# My first Aphonopelma burrow find.



## Kichimark (Oct 21, 2020)

Hello everyone,

Wanted to post this a week ago but got carried away with work and what not. During this time of the year I tend to do more night hiking since I live down the street from a big open space with a few canyons. One of them is being developed for a housing track and being on here has spiked my interest further in tarantulas. I have seen a few males wondering around in July which appear to be _Aphonopelma steindachneri. _So with that in mind, when I went out, I tried my best to find some native tarantulas with the focus being in the land that is going to be developed and came across this:







The picture is a little horrible so here is a closer picture of what appears to be a A. steindachneri with the legs at the entrance. Did not move whatsoever even with the light shining. 
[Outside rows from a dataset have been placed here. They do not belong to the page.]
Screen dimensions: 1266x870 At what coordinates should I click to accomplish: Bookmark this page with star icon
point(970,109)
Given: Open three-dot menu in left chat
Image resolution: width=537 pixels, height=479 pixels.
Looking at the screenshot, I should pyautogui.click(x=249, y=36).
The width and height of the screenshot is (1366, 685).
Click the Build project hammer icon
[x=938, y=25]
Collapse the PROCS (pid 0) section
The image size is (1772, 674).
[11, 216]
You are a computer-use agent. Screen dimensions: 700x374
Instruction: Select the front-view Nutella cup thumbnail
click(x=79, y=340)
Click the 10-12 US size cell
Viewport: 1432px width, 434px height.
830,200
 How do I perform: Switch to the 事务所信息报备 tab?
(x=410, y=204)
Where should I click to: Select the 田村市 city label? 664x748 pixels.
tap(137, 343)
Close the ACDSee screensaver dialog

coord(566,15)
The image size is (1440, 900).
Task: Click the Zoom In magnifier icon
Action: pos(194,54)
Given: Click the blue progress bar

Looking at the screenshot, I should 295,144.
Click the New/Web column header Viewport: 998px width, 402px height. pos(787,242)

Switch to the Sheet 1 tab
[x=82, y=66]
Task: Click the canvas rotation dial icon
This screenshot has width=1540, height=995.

I did find in the morning a mummified corpse of a tarantula. At first I thought it was just the shed but when I picked it up, it looked like something killed it and ate it from the side. I am not sure if this was from a tarantula hawk since they were around in huge numbers during the summer. This picture was taken where it was found. I took the remains and can upload a better picture of the side in a bit. 








Some random herping pictures from my hikes this past week. 

Young Ca Kingsnake






Young Southern Pacific Rattlesnake 







My main

Reactions: Like 9 | Love 3


----------



## Matt Man (Oct 22, 2020)

great finds, eaten from the inside sounds like T Hawk larvae. Son awesome you found a burrow. Thanks for the pix

Reactions: Like 1


----------



## Kichimark (Oct 28, 2020)

Lot's of baby snakes around the last couple weeks. I would post a picture but it might give away the location of the housing track so want to prevent that. So far I have relocated 2 red racers, half a dozen gophers snakes and a few horned lizards which went over to the other side of the housing track. Just hope no one kills them since I have already seen a few neonate baby rattlesnakes/gophersnakes killed. Really gets to me when people go out and kill things on trails. 

I found an opening to a trap door spider den but not the spider. This was also only about 6 inches of the entrance and den so unsure what happened to the spider since it was on the side of some bulldozed dirt. I will post a picture of that later along with a A. steindachneri that is under QT at the moment. 

Dead southern pacific rattler along the trail.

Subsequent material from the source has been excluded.